> WORK INSTRUCTIONS
Scan the records for the string "computer", then copy each line that has it.

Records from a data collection
========

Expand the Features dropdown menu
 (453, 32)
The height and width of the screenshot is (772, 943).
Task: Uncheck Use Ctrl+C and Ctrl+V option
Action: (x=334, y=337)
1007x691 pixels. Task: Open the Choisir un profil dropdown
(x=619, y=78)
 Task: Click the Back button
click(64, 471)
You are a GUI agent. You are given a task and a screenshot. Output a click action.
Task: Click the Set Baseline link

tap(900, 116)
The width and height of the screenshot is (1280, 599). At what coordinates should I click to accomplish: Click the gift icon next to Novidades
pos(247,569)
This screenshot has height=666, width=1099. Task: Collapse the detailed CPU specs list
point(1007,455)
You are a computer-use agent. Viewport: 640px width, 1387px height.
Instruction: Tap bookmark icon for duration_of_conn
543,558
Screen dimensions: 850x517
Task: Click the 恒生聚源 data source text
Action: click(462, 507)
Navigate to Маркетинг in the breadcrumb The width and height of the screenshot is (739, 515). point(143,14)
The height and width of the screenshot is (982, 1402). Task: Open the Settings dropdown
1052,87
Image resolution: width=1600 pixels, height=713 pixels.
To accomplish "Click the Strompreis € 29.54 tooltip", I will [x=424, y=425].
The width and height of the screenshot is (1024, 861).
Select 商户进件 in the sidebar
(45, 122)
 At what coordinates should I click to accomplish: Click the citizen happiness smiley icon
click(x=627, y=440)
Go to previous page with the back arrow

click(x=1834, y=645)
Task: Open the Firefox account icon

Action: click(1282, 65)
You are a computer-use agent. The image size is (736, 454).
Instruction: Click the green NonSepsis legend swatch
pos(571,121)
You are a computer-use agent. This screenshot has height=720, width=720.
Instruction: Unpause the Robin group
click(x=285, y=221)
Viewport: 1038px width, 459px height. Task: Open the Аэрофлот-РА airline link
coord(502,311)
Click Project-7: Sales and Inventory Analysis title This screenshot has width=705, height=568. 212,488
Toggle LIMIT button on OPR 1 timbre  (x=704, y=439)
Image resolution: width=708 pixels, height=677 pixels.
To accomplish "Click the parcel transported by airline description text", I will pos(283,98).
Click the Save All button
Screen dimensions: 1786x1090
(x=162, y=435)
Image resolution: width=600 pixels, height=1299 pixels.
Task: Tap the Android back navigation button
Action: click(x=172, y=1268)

========

> SOLUTION
You are a computer-use agent. Viewport: 640px width, 1387px height.
You are a computer-use agent. The image size is (736, 454).
You are a computer-use agent. This screenshot has height=720, width=720.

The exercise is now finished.